» TEXT BLOCK

Despite such roadblocks, the good news is that just as we know what works to drawdown carbon emissions, we also know what the education sector needs to do to disrupt business as usual. Multilateral agencies like UNESCO, as well as regional-, country-, and local-level actors and partnerships, including Education International, the Alliance for Climate Education, and NASA in the United States, have developed resources and initiatives like the Climate Action Project that either have yet to trickle into the average classroom or remain unknown and unused. Pooling such resources into one place and learning from successful initiatives is an easy first step the global education community can take.
But the education sector cannot act alone. Instead, education should be seen as the site through which multiple sectors, including emergency management, energy, gender, finance, health, labor, transportation, urban planning, etc., can come together to “multisolve” for climate solutions—what climate leader Elizabeth Sawin describes as addressing multiple challenges through a single investment of time and resources.

» RECORDS SHOWN
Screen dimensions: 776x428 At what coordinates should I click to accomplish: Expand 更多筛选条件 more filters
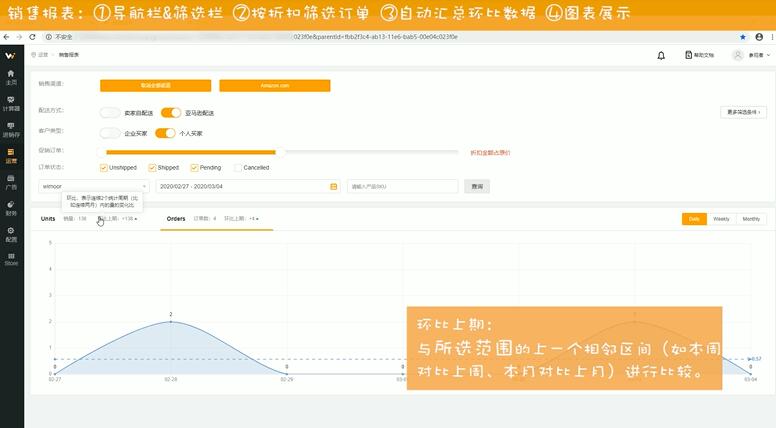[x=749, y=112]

---

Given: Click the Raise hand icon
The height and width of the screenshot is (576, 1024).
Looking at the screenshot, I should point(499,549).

» ACTIVITY LIST
1/ From the climate education passage, copy the text between "But the education" and "time and resources.", inclusive.
2/ According to the climate education passage, why should education be seen as the site through which multiple sectors come together? Answer in one to three sentences.
3/ In the climate education passage, how does Elizabeth Sawin describe "multisolve"?

» RESULTS OF THE TASKS
1/
But the education sector cannot act alone. Instead, education should be seen as the site through which multiple sectors, including emergency management, energy, gender, finance, health, labor, transportation, urban planning, etc., can come together to “multisolve” for climate solutions—what climate leader Elizabeth Sawin describes as addressing multiple challenges through a single investment of time and resources.

2/ The passage states that the education sector cannot act alone. Instead, education should serve as the place where sectors such as emergency management, energy, health, and urban planning join to "multisolve" for climate solutions.

3/ She describes it as addressing multiple challenges through a single investment of time and resources.